After this year’s St. Brigid’s Festival was launched with Siobhan McSweeney of Derry Girls and Aisling Bea at the Irish Embassy on Thursday night- check out our video and report here– the 2020 St. Brigid’s Festival continued with an art exhibition and traditional music at Hammersmith’s Irish Cultural Centre on Friday and Saturday respectively. There was also comedy, spoken word and music at London Irish Centre, Camden with special guests like Angela Scanlon and Tara Flynn.
On Sunday, the focus was on film with Irish Film London presenting a programme of short films that were either female led or female themed. This was followed by the London premiere of A Girl From Mogadishu which tells the story of Ifrah Ahmed, a survivor of female genital mutilation and now advocate for its eradication. You can read all about the film here.
The film’s writer and director Mary McGuckian was joined for a Q and A session by psychotherapist and social activist Leyla Hussein, playwright and Ireland’s Question Time hero Bonnie Greer and specialist midwife Comfort Momoh. Check out our video of the event below.
Mary told The Irish World: “The reclamation of Saint Brigid’s Day is such a wonderful development in Irish cultural life and it’s wonderful to have been selected by Irish Film London to present the film here.
“It’s about fundamentally the power of testimony and what happens when young strong voices emerge and tell their truths. They can become a phenomenal force and a channel for change.
“She’s a young woman with a heck of a story behind her already and that is now committed to the cinema screen. There are tough aspects to her story that are tough to tell and it’s phenomenal that she’s given the world the gift of that story because it’s having an impact.”
Leyla Hussein told The Irish World: “I get to have the privilege of knowing Ifrah personally. I’m also from Mogadishu and I’ve known her for a very, very long time so I feel very honoured I’ve been asked to chair this conversation for such an important screening here in London. I’m very honoured.
“It’s really the journey of a girl who is really trying to survive different situations and usually when people go through that, they could be horrible, mean people and Ifrah is the total opposite of that. It was the story of someone who chose to be the good side of that conversation. I said to Ifrah, ‘Ifrah, if you were a mean person, I would have understood. Because of what you went through, I would have understood it’.

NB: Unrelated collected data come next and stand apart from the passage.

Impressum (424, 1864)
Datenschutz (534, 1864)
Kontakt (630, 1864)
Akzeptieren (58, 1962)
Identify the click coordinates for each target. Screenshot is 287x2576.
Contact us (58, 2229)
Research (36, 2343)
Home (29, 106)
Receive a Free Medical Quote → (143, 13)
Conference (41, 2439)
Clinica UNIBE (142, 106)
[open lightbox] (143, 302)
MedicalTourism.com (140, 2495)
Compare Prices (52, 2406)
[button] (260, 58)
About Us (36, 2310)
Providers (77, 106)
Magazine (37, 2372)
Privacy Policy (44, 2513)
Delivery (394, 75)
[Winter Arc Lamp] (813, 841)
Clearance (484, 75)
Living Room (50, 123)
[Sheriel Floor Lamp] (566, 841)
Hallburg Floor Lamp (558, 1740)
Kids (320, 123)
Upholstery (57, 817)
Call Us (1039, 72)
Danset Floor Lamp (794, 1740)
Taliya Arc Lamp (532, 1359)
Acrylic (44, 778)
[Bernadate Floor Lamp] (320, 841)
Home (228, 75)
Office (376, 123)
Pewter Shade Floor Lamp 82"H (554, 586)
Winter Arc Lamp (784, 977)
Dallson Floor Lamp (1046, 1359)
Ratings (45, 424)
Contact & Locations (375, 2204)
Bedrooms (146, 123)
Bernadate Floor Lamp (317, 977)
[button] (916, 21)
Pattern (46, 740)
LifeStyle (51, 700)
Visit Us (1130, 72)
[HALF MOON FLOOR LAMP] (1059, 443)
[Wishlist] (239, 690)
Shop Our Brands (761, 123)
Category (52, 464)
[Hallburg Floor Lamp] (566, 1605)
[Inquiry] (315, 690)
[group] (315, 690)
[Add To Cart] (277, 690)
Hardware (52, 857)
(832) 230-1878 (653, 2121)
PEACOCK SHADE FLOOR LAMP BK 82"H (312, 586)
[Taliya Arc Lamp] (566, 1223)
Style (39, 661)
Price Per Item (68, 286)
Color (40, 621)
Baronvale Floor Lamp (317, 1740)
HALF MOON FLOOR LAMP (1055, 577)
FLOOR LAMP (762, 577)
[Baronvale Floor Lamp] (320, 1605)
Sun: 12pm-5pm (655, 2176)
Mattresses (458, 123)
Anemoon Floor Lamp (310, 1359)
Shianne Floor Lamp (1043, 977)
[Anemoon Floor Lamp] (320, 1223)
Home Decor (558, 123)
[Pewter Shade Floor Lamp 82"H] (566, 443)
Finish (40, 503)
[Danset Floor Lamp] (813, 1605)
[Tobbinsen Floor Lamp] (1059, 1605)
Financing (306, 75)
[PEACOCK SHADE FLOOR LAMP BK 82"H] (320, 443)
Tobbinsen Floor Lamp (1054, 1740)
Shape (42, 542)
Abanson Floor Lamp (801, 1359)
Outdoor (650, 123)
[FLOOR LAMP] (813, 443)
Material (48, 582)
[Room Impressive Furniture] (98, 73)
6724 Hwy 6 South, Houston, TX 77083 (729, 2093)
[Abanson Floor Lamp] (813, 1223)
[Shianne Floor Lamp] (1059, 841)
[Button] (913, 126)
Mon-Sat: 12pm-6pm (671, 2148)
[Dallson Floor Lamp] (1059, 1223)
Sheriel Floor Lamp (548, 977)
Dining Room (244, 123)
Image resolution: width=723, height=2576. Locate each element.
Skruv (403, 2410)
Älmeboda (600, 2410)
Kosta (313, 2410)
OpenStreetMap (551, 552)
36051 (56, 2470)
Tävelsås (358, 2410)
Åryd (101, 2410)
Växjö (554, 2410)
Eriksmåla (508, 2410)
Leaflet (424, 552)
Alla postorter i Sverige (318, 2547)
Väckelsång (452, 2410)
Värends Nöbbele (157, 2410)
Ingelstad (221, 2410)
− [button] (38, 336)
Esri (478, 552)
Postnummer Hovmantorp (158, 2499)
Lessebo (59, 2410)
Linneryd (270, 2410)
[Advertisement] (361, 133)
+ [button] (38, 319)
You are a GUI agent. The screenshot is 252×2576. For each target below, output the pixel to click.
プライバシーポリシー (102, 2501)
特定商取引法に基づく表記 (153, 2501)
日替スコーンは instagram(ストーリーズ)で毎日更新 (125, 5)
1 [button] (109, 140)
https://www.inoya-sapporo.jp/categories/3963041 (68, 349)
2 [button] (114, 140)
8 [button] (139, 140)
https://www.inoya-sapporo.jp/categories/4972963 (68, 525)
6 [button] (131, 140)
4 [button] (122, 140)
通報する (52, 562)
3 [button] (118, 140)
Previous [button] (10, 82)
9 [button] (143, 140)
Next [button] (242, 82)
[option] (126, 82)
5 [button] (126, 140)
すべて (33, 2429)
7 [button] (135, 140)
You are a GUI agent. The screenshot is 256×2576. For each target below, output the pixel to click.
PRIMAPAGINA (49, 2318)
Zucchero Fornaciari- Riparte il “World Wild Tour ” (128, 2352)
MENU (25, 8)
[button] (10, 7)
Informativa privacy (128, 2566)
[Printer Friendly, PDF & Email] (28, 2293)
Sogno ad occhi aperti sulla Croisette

“She made the choice. She will say to me, ‘Leyla, I survived it’.”
Bonnie Greer added: “I say yes to everything to do with Ireland and also black women.
“It’s a wonderful film. It’s a beautiful thought-provoking film.
“When somebody wins, people want to come forward. Ifrah won. That’s the most important thing. They can see that it’s possible to do. That’s the most important thing about the film, I think.
“She stands up, she’s successful, people recognise her gifts but you don’t go through that without paying a price. To keep moving, I loved her courage. You come away from that with someone who is deeply courageous and someone we can all learn something from I think.”
Comfort Momoh said: “I’m a specialist midwife and I’ve been working around FGM for over 20 years or more and I first met Ifrah when she was new in Ireland. I have followed her progress and it’s so inspiring to see what she has achieved to date. I’m here to meet amazing women as well working around domestic violence, working around FGM.”
Reflecting on the festivities, Ambassador Adrian O’Neill told The Irish World: “It’s been an amazing few days and it’s not quite over yet because on Tuesday evening we have the final event which is in the British Library with Catherine and Marie Heaney on the work of Seamus Heaney where he depicted a lot of powerful, strong women. It’s been fantastic.
The film this evening here, A Girl From Mogadishu, was also a beautiful film about this wonderful story about a human rights advocate from Somalia who came to Ireland, a story beautifully told by Mary McGuckian so it’s been a wonderful few days.”
A famous story tells of how Saint Brigid asked the King of Leinster for some land to start a convent. The King of Leinster said he would give her as much as her cloak covered and miraculously her cloak quickly grew to cover acres of land.
The ambassador references this when talking about the festival’s development: “It’s been a great success. This year we’ve had eight events across London over a five day period and not only in London but also Birmingham, Liverpool, Cardiff and Edinbugh. Satin Brigid has spread her cloak wide throughout Britain.”